All of the data below should be output exactly as given.
+++
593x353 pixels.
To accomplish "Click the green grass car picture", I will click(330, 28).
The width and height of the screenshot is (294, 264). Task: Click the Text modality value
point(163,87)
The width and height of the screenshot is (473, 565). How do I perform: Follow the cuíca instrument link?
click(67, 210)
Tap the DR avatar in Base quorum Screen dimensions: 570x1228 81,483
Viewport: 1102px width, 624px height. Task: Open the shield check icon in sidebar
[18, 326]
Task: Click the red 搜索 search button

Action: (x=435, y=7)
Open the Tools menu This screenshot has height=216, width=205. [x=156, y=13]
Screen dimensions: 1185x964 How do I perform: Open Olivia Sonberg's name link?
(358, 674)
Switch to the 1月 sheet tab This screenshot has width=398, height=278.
+++
> _Answer to the exercise_:
593x353 pixels.
To accomplish "Click the green grass car picture", I will click(330, 28).
The width and height of the screenshot is (294, 264). Task: Click the Text modality value
point(163,87)
The width and height of the screenshot is (473, 565). How do I perform: Follow the cuíca instrument link?
click(67, 210)
Tap the DR avatar in Base quorum Screen dimensions: 570x1228 81,483
Viewport: 1102px width, 624px height. Task: Open the shield check icon in sidebar
[18, 326]
Task: Click the red 搜索 search button

Action: (x=435, y=7)
Open the Tools menu This screenshot has height=216, width=205. [x=156, y=13]
Screen dimensions: 1185x964 How do I perform: Open Olivia Sonberg's name link?
(358, 674)
Switch to the 1月 sheet tab This screenshot has width=398, height=278.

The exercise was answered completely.